— Start Extract to read —
If the views which I have expressed are well founded, they afford material for answering the specific questions put to us in the case, to which I now turn.… [ His Lordship then dealt with the other questions on which the case is not reported.] … The answer to the third question should, in my opinion, upon the grounds I have endeavoured to explain, be in the affirmative.…

Lord Salvesen—The questions raised by this Special Case depend for their solution on the construction of three clauses in the trust-disposition and settlement of the late James M'Gregor. By the fourth clause he directed his trustees to invest the balance of his estate, after payment of debts and special legacies, and to pay the annual income thereof to his widow, and in the event of her entering into a second marriage “to pay her one third of the annual income of my estate.” By the fifth clause he directed that in the event of his leaving no issue (which actually happened) the balance of income forfeited by his widow on re-marriage should fall into the capital of his estate until the period of division arrived. The sixth purpose is thus expressed — [His Lordship quoted the clause.]

The testator died in 1881, and his widow remarried in 1894. On 26th November 1902 twenty-one years had elapsed since the death of the testator, and the direction to accumulate the two thirds of the income set free by the widow's second marriage became inoperative by virtue of the provisions of the Thellusson Act. The leading questions in the case are whether this two-thirds part of the income of the estate falls to be paid to the heirs ab intestato or to the legatees mentioned in the sixth purpose of the settlement, and, in the former event, whether the widow is entitled to one half jure relictæ notwithstanding that she was a party to the settlement which contains a clause by which she accepted of the provisions thereby conceived in her favour as in lieu of terce, jus relictæ, and every other claim which might have been competent to her in consequence of her husband's death.

Page: 954

[ His Lordship then dealt with contentions of the parties with which this report is not concerned.]

The remaining question in the case is whether the widow is entitled, jure relictæ, to one-half of the income set free by her re-marriage. If so, the result is certainly at first sight surprising, because after 1902, when further accumulation became illegal, she would be entitled to two-thirds of the income of her husband's trust estate, although by the terms of the settlement she had accepted one-third as in full satisfaction of her legal claims as a widow.
— End Extract to read —
== To be done ==
Answer these questions from the court opinion:
1. What answer does the opening passage give to the third question?
2. Under the fourth clause, what share of the annual income was the widow to receive if she married again?
3. In what year did the testator die?
The listing is separate material with no connection to the court opinion.
— Start Data extract —
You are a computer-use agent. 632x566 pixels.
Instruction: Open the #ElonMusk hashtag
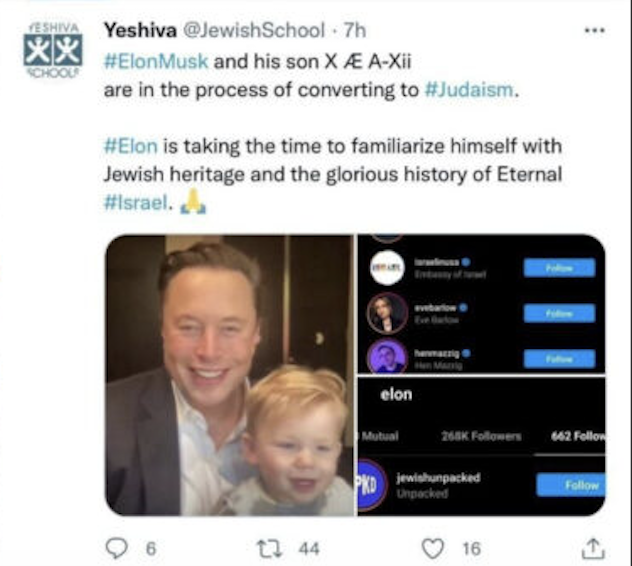[x=156, y=62]
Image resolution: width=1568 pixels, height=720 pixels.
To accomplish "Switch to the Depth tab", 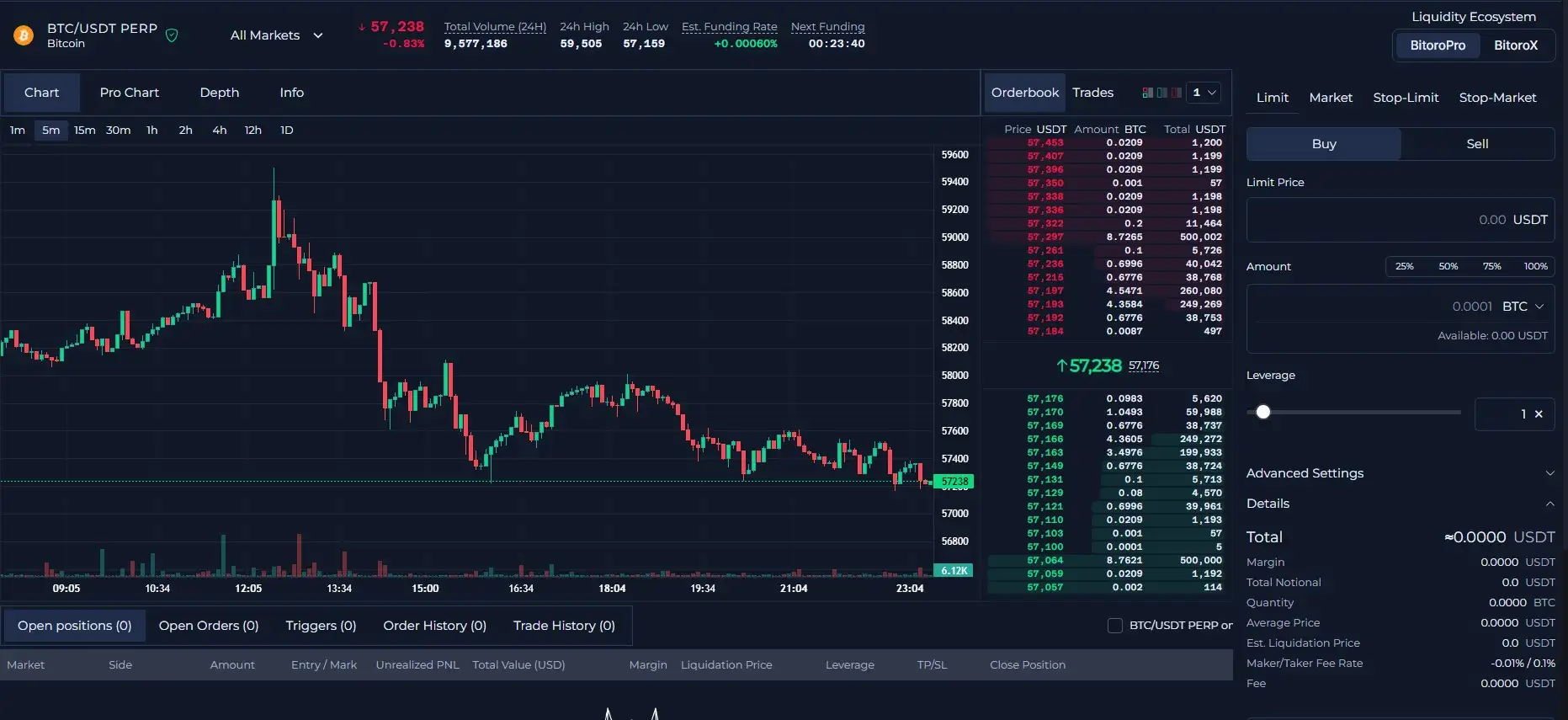I will (x=219, y=93).
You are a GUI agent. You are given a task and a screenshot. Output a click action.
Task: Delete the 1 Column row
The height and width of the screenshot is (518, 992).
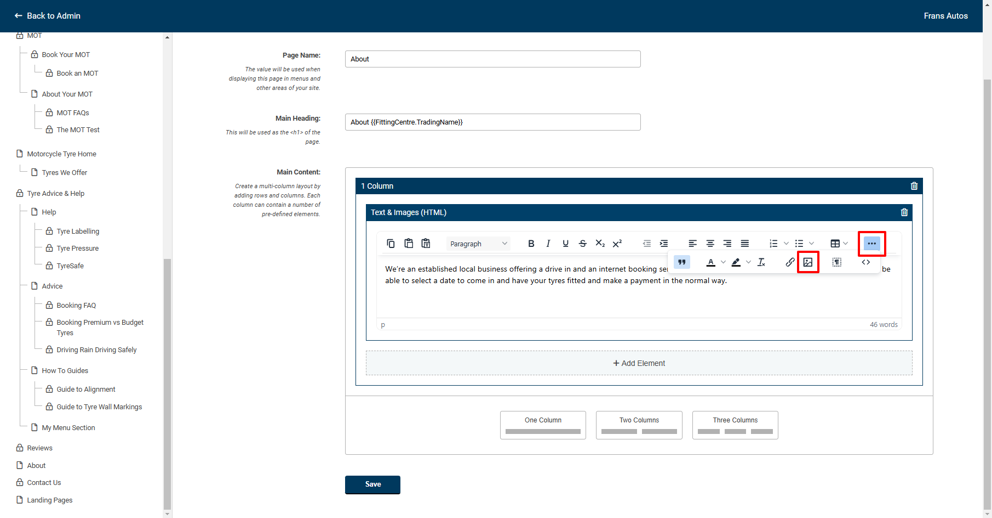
— End Data extract —
== Exercise output ==
1. The affirmative.
2. One third.
3. 1881.